Gestores de fundos imobiliários (FIIs) compartilharam suas perspectivas para o segmento nesse ano

FII. Foto: Adobe Stock
A principal fonte de lucro dos FIIs acontece por meio do recebimento de distribuição de resultados. Foto: Adobe Stock

Por Daniela Frabasile

Juros mais baixos, mas nem tanto. Para gestores de fundos imobiliários (FIIs), esse é o cenário perfeito para os investimentos no setor. A redução da Selic sela a volta da atratividade dos fundos de tijolo. Por outro lado, a perspectiva de que a taxa básica de juros não caia abaixo de 8% mantém a boa competitividade dos fundos de papel.

“O ano de 2024 parece ser promissor para ativos imobiliários e FIIs, com a esperada queda de juros e uma certa estabilidade”, resumiu André Freitas, CEO e CIO da Hedge Investments, durante o Latin America Investment Conference, organizado pelo banco UBS em São Paulo. “Notamos esse processo desde o ano passado, quando os FIIs captaram R$ 26 bilhões. Esse ano, só em janeiro, já tivemos R$ 2,1 bilhões em captação”.

Rodrigo Abbud, sócio-fundador da VBI Real Estate, completou que, no primeiro semestre do ano passado, as captações se concentraram especialmente em fundos de CRIs, aqueles que investem em títulos de crédito ligados ao setor imobiliário. “Já no segundo semestre, vimos um momento interessante para os fundos de tijolo, que tendem a se valorizar com o cenário de redução de juros”, afirmou. “Os investidores mais sofisticados e de longo prazo começaram a fazer suas alocações em FIIs de tijolo”.

Abbud ressalta ainda a perspectiva de apreciação do valor dos ativos reais com a queda da Selic. Ao mesmo tempo, o patamar da taxa básica de juros permanece elevado o suficiente para não tirar a atratividade dos fundos de crédito.

FIIs de tijolo

Dentre os fundos de tijolo, os participantes do evento comentaram também as oportunidades em setores diferentes.

Gastão Valente, head no Brasil da GIC Real Estate, o fundo soberano de Cingapura, argumenta que os segmentos de shoppings e lajes corporativas inspiram cuidado.

No lado positivo, ele cita os segmento de data centers e logística. “Data center é um setor pequeno no Brasil, mas que tende a crescer.
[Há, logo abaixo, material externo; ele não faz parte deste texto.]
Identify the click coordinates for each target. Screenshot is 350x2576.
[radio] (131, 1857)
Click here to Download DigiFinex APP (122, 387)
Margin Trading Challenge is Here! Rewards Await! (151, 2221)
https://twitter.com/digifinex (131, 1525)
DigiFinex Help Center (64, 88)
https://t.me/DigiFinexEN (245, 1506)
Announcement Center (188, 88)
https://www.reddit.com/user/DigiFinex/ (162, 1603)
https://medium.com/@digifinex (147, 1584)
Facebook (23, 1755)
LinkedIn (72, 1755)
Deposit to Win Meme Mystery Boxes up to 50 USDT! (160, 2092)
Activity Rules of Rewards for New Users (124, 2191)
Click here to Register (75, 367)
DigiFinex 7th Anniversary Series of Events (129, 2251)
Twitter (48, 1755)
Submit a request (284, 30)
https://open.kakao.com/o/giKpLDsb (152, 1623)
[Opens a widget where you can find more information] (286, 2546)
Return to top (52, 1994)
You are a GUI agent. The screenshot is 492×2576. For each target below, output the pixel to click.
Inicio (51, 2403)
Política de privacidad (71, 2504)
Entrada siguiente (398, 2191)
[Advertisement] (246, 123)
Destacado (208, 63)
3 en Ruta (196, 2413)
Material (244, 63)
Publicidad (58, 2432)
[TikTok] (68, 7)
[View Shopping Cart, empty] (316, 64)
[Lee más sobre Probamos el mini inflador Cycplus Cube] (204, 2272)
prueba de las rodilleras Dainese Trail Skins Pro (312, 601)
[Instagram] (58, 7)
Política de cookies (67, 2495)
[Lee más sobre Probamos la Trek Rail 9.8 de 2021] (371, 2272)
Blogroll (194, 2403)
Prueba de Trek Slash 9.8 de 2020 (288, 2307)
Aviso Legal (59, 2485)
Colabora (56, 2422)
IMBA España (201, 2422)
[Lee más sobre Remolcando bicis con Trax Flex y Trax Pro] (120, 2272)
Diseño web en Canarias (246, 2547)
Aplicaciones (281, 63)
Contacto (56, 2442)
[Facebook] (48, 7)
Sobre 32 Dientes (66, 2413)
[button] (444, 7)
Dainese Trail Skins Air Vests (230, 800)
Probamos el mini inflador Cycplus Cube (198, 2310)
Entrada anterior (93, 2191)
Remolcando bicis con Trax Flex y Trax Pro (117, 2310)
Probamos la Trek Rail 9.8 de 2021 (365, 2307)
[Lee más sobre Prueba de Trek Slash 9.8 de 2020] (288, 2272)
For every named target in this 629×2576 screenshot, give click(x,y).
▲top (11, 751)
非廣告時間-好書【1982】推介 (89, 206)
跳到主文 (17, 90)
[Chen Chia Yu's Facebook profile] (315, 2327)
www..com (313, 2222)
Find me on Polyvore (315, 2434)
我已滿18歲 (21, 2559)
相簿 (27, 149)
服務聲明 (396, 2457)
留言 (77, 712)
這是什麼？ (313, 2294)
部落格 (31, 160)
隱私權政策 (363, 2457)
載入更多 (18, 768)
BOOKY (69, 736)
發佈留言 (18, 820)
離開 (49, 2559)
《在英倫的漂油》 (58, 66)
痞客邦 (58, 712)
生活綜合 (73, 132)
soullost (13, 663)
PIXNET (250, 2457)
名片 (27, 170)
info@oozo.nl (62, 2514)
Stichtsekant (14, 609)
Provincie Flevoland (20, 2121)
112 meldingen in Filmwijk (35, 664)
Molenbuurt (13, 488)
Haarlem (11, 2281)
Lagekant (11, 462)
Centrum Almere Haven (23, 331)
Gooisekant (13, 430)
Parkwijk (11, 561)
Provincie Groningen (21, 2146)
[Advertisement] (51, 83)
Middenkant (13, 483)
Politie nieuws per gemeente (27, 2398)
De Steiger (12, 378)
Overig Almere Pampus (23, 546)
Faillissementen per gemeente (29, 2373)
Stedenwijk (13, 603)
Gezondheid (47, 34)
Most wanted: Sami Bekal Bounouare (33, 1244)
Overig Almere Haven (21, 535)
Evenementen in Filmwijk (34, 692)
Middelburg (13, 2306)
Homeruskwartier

O setor de logística está indo muito bem, temos demanda, o preço de locação ainda está baixo, mas acredito que vamos ver redução de oferta nos próximos anos”, diz.

Freitas, da Hedge, discorda da visão pessimista para shoppings. “O segmento se recuperou, porque tivemos aumento de massa salarial, na ordem de 6,4% em 2023, que se reflete em consumo”. Ele cita ainda uma vantagem do segmento: o longo período de construção e maturação de novos shoppings, o que dá maior previsibilidade sobre a oferta.

No segmento de logística dos FIIs, Abbud comentou também a tendência de maior descentralização dos galpões no território nacional. Além disso, um desenvolvimento importante no segmento tem sido o maior investimento por parte dos ocupantes dos galpões, que apostam na tecnologia para reduzir o tempo de entrega de seus produtos aos clientes.

“Com isso, é possível ter perspectiva de ocupação de longo prazo, e maior capacidade de ganho no aluguel, no mínimo com a reposição da inflação, porque para o ocupante, trocar de galpão deixa de ser tão simples”, afirmou.